[Data to process]
::::::::::

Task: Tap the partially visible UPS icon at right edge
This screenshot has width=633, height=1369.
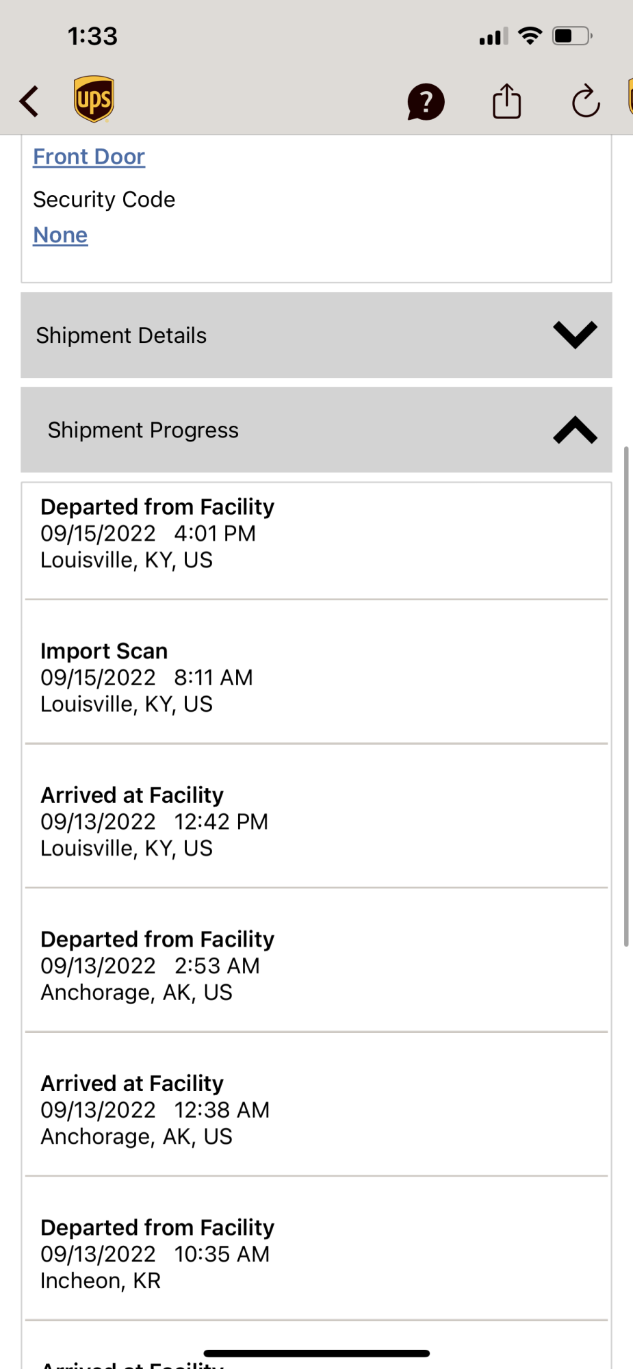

::::::::::

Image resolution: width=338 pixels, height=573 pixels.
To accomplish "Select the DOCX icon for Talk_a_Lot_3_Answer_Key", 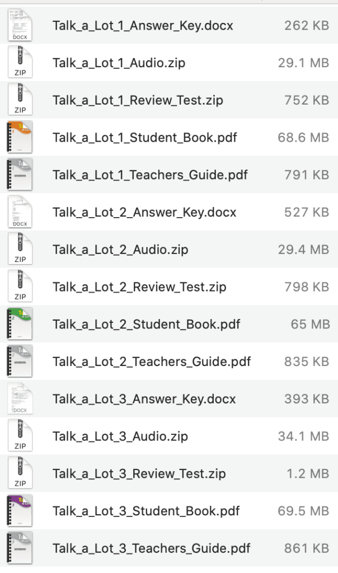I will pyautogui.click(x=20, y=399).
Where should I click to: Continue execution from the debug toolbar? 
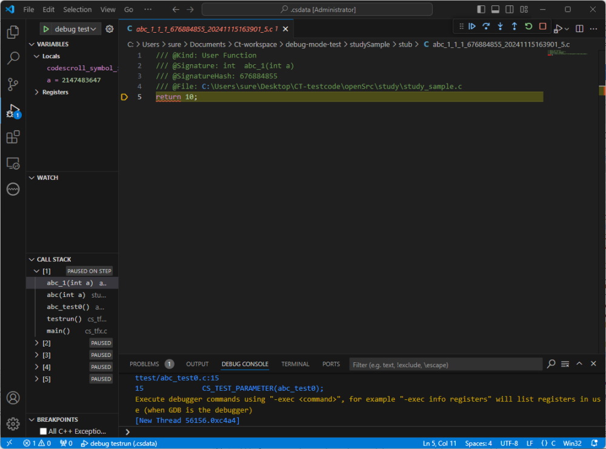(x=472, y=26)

::::::::::

[Work task] Going through the entries above, count the lines that have the word "width" and state that count alone.

[Completed exercise] 2